La règle de quatre
Laurent, reprend Taft, qui connaît assez son sujet pour ne pas avoir besoin de se retourner. Martyrisé en l’an 258. Brûlé vif.
— Il a trouvé le manuscrit dont Paul a besoin pour son mémoire, dis-je.
Charlie pointe du doigt le paquet de chiffons que Paul tient serré sur sa poitrine.
— Ça doit être important.
Je m’attendais à plus d’ironie de sa part, puisque Bill Stein a bousillé notre partie de paint-ball dans les tunnels. Une fois sur deux, Gil et lui écorchent le mot Hypnerotomachia, mais Charlie a l’intelligence de reconnaître les efforts inouïs que Paul a consacrés à la rédaction de son mémoire.
Taft appuie sur un bouton derrière le lutrin et une gravure abominable surgit à l’écran. Un homme allongé sur une planche de bois, le ventre troué. Deux tortionnaires font tourner une broche à laquelle semble attaché le cordon qui sort de l’abdomen du martyr.
— Saint Erasmus, dit Taft, mieux connu sous le nom de saint Elme. Torturé par l’empereur Dioclétien, il survécut au fouet et au gourdin. On le roula dans le goudron, puis on le brûla, mais la mort ne voulut pas de lui. Jeté en prison, il s’évada. Après sa capture, on l’obligea à s’asseoir sur une chaise de fer chauffée à blanc. Il succomba enfin après qu’on lui eut ouvert le ventre et enroulé les viscères autour d’un treuil.
Gil se tourne vers moi.
— C’est spécial, ce truc.
Dans la dernière rangée, un visage se retourne pour nous faire taire, mais en voyant Charlie, l’étudiant juge préférable de ne pas intervenir.

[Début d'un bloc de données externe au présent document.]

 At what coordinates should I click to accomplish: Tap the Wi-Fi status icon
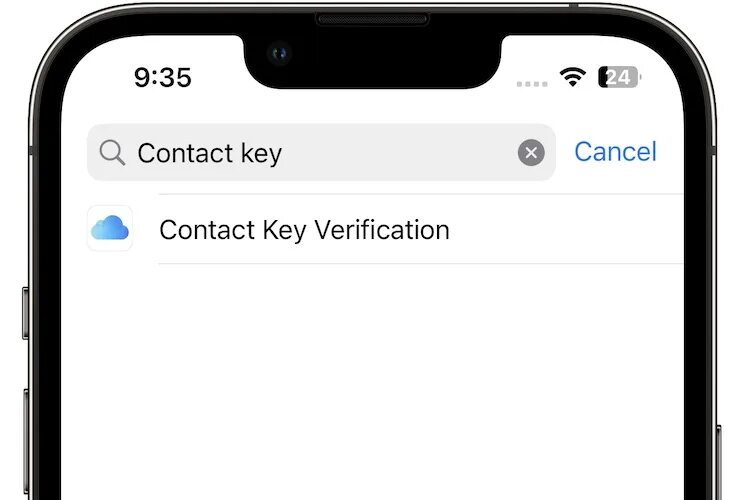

— Les proctors n’ont rien voulu savoir au sujet de la moustiquaire, chuchote Charlie à l’oreille de Gil, qui tente de reprendre la conversation.
Gil ne se laisse pas distraire et regarde en direction de la scène.
— Saint Pierre, poursuit Taft. Œuvre de Michel-Ange, vers 1550. Pierre fut martyrisé sous Néron, crucifié la tête en bas, à sa propre requête. Il était trop humble pour être supplicié de la même manière que le Christ.
Sur la scène, le professeur Henderson semble mal à l’aise. Elle triture avec nervosité une tache sur sa manche. Malgré le fil conducteur qui justifie cet enchaînement d’illustrations violentes, l’exposé de Taft tient moins de la conférence que du peep-show pour sadique en mal de divertissement. Dans la salle, un silence nerveux règne.
— Dis donc, demande Gil en tirant sur la manche de Paul, c’est son sujet de conversation habituel ?
Paul opine du chef.
— Il est un peu cinglé, non ? chuchote Charlie.
— Nous voici enfin à la Renaissance, poursuit Taft, ère d’un homme qui fit sien le langage de la violence que je viens de vous décrire. J’aimerais vous faire part de son histoire ; et ce n’est pas tant sa mort qui nous importe que le mystère qu’il créa de son vivant. Cet homme était un riche Romain, d’extraction noble, répondant au nom de Francesco Colonna. Il fut l’auteur d’un ouvrage exceptionnel, parmi les plus beaux jamais imprimés : l’ Hypnerotomachia Poliphili.
Paul a les yeux fixés sur Taft, pupilles dilatées dans le noir.
— Un Romain ? chuchoté-je.
Paul me dévisage, incrédule. Des éclats de voix nous parviennent soudain du fond de la salle. La jeune fille à l’entrée et un individu de taille imposante sont engagés dans une violente dispute.
Je n’ai aucun mal à reconnaître l’homme qui sort de l’ombre.
Chapitre 10
Malgré les protestations vigoureuses de la jeune fille blonde, Richard Curry s’engouffre dans la salle. Des dizaines de têtes se retournent. Taft préfère ignorer l’incident :
— Ce livre demeure l’une des grandes énigmes de l’histoire de l’imprimerie.
De tous les côtés, on jette des regards interloqués sur l’intrus. La cravate dénouée, le veston à la main, les yeux fous, Curry semble égaré. Paul se fraye un chemin dans la foule.
Cette œuvre fut publiée par le plus grand imprimeur italien de la Renaissance, Alde Manuce, mais l’identité de son auteur reste sujette à controverse.
— Mais qu’est-ce qu’il fait, ce type ? chuchote Charlie.
— On dirait Richard Curry, répond Gil à mi-voix.
Paul a réussi à se faufiler près de la dernière rangée et tente d’attirer l’attention de Curry.
— De nombreux chercheurs sont d’avis que ce livre est non seulement le moins bien compris, mais aussi, hormis la Bible de Gutenberg, le plus important au monde.